O jornal Folha de S. Paulo vem editando livros sobre o pensamento dos mais extraordinários pensadores da humanidade. Os livros são vendidos nas bancas de jornal por pouco mais vinte reais cada um. É possível adquirir edições passadas pelo mesmo preço.
Uma das mais notáveis obras assim editada é o livro do suíço Jean Jaques Rousseau (1712-1778). Nela o autor deslocou a competência jurídica do Estado, até então depositada nas mãos dos reis, para a mão do povo de cada país. Antes dele o rei é a lei (“Rex est lex”). Após suas lições a lei foi convertida no rei (“Lex est rex”).
Suas lições serviram para alicerçar os Estados surgidos durante os séculos XVIII e XIX. O pensamento do suíço foi a base para a eclosão da Revolução Francesa (1789) como também para impulsionar a luta pela independência norte-americana.
Na época a França e os Estados Unidos estavam unidos, como bem demonstra até hoje o museu parisiense do Quai d’Orsay. Ainda na França, Napoleão Bonaparte colocou em vigor as leis que se converteram no espelho dos direitos da cidadania. O povo é o titular da lei pois esta somente tem valor se foi por ele instituída.
Até mesmo a Constituição brasileira ordena que ninguém poderá ser obrigado a fazer alguma coisa senão em virtude de lei. Muito embora o texto esteja consagrado em norma constitucional, forçoso considerar que é ordinariamente descumprido no Brasil.
Hoje afirmamos que nos países democráticos o cidadão pode fazer o que quiser, menos violar a lei. Ao contrário, o Estado e todos os seus servidores nada podem fazer, salvo quando já estão autorizados pela lei, ou seja, pelo povo. Nem o Presidente da República, nem os ministros do Supremo Tribunal e nem mesmo o guarda da esquina estão autorizados a atacar a liberdade individual sem autorização do povo, ou seja, sem autorização da lei.
Rousseau advertiu que numa democracia só e somente só o povo e seus representantes podem criar a lei que venha limitar o exercício da liberdade do cidadão. Ou em outras palavras, se somente o povo está munido de poderes para contrair a liberdade dele mesmo, daí se extrai que qualquer outra origem da constrição merece ser reconhecida como inconstitucional. Será mesmo?

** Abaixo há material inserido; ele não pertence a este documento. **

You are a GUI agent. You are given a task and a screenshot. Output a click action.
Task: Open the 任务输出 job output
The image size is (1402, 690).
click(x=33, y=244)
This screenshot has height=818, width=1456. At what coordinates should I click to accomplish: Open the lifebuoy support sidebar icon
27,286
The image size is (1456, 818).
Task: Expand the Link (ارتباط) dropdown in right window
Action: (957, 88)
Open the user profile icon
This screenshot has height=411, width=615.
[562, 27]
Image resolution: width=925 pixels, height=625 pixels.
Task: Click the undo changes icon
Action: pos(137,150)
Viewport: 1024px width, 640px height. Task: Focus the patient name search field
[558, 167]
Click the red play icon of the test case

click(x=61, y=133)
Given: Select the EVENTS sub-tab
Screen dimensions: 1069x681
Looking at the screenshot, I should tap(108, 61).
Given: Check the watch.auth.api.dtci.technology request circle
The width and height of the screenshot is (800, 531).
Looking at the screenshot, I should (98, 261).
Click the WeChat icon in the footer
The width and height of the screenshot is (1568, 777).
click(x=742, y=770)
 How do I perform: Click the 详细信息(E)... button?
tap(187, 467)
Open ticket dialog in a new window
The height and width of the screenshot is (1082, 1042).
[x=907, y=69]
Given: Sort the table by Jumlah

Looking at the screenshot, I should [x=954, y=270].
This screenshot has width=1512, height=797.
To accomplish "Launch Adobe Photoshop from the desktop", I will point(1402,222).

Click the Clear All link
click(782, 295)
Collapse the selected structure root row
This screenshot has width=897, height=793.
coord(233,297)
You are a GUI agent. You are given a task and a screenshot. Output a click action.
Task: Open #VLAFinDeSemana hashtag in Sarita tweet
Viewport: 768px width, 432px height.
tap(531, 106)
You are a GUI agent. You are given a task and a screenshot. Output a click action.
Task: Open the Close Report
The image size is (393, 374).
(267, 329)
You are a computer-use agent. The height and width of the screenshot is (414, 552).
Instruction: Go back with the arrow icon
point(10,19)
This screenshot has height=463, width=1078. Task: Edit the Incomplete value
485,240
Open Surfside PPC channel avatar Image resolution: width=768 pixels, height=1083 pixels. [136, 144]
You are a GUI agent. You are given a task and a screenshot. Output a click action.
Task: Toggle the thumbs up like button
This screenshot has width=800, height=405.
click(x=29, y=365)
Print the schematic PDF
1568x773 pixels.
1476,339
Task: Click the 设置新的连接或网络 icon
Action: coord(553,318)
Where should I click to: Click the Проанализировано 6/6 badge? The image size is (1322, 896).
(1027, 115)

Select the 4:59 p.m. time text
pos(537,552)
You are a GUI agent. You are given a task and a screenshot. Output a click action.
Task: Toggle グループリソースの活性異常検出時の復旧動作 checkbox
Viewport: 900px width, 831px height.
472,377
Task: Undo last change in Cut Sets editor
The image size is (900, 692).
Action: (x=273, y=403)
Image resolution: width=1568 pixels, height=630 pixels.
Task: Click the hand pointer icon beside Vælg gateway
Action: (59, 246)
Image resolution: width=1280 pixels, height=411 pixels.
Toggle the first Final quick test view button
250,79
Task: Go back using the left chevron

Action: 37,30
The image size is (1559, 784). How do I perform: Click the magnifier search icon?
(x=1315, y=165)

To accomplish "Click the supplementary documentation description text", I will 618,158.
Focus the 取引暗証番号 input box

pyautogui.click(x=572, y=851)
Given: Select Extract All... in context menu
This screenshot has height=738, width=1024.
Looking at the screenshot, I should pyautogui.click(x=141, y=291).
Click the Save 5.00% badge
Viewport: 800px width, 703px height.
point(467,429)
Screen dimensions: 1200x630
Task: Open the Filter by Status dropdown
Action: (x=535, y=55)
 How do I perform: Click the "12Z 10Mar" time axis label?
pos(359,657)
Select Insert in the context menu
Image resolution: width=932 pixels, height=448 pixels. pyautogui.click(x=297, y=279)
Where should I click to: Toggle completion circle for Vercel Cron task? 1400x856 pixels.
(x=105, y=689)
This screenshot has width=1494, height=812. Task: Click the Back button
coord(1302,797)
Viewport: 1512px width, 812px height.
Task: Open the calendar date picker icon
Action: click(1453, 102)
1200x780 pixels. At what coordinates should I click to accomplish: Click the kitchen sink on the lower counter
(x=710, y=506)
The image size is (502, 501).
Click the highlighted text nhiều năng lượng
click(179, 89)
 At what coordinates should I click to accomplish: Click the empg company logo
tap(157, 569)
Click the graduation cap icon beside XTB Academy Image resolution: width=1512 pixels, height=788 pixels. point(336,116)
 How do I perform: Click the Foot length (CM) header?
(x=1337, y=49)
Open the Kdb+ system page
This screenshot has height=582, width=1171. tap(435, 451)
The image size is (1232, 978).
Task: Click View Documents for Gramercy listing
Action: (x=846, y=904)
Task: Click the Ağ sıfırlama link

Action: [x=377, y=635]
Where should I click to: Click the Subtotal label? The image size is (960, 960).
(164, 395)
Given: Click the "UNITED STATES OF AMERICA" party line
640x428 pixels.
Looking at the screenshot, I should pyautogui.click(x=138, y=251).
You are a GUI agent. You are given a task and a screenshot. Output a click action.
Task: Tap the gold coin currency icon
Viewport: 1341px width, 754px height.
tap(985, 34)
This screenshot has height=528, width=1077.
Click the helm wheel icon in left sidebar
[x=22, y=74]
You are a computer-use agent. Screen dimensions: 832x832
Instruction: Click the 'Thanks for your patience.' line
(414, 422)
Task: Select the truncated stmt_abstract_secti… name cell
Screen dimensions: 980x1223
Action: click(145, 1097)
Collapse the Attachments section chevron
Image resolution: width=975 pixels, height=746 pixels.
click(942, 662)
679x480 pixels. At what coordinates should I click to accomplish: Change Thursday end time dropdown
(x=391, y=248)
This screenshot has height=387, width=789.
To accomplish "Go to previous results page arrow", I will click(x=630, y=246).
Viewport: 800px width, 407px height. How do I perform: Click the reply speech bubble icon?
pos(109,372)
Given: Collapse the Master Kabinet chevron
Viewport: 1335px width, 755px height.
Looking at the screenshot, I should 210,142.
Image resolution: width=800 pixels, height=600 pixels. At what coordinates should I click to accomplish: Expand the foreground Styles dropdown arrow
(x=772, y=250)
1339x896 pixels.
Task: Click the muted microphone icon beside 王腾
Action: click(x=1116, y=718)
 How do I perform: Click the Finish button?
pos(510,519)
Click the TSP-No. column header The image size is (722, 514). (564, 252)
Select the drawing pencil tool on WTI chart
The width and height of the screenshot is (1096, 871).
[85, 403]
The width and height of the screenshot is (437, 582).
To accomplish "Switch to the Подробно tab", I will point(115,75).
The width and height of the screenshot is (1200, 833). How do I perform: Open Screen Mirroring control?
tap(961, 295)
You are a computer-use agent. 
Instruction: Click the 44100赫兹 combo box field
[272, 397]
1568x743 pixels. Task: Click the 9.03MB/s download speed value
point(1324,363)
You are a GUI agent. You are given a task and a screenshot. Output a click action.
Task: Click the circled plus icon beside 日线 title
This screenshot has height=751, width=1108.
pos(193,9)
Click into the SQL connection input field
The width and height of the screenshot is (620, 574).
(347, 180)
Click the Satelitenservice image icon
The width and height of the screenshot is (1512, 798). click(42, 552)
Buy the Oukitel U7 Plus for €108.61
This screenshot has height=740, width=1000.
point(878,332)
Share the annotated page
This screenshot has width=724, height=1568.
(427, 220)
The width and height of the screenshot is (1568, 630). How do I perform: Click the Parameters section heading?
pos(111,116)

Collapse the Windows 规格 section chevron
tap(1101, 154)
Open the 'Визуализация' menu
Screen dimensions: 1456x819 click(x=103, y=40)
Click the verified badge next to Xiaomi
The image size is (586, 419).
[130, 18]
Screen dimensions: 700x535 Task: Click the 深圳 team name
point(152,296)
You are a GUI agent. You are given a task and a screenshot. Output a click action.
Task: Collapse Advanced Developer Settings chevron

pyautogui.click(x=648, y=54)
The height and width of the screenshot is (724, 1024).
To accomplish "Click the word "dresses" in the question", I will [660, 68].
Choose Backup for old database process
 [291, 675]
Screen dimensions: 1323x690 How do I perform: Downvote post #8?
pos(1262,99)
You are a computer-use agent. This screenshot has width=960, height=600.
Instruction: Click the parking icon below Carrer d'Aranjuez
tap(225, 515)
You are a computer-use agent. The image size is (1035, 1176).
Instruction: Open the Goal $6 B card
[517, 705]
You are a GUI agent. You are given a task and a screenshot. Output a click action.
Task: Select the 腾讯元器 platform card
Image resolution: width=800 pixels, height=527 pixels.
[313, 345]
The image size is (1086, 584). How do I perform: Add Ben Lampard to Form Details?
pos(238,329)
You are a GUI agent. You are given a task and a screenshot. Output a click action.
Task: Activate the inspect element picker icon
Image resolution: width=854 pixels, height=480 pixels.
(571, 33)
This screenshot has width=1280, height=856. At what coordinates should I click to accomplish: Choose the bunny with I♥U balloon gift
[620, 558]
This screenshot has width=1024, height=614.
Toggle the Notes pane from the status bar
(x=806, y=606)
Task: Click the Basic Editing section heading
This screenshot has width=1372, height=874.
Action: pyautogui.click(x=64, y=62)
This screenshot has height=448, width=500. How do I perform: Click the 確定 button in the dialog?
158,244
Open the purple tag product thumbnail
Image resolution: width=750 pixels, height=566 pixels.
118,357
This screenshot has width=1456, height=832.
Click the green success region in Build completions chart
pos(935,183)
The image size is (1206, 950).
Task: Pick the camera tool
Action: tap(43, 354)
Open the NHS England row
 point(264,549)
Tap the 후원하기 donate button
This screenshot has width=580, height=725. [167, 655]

Lecionou Rousseau, na sua obra “Contrato Social” que “cada cidadão, unindo-se a todos, mais que a si mesmo, permanece tão livre como antes”. Assim, não caberia ao cidadão insurgir-se contra a aplicação da norma sobre sua pessoa porque direta ou indiretamente ele foi um dos elementos geradores da constrição.
As lições deixadas por Rousseau há mais de duzentos anos espantam o brasileiro, especialmente ao ler que, naquela época, o grande autor lecionou que “não importa a constituição de um governo, enquanto nele um único homem não está submetido à lei, quando não todos os outros estarão necessariamente a mercê dele”.
No Brasil, diz a imprensa que o presidente da Câmara engavetou cerca de cem pedidos de “impeachment”, negando-se a processá-los. Um senador engavetou a indicação de um candidato para compor o Supremo Tribunal Federal. E mais ainda, o Congresso Nacional processou um “orçamento secreto”. Pode? Não pode se o país for democrático.
Segundo o padrão consagrado pelos países democráticos o presidente da Câmara dos Deputados, Artur Lira, o senador David Alcolumbre e o presidente do Supremo Tribunal Federal somente podem agir se autorizados pelo povo, ou seja, pela lei. Não são eles donos da entidade que dirigem.
“Rex est lex” deixou de ser a base até mesmo das monarquias, contudo o lema vem sendo aplicado em quase todos os países republicanos. Há ainda necessidade de lutar pela síntese democrática: “lex est rex”.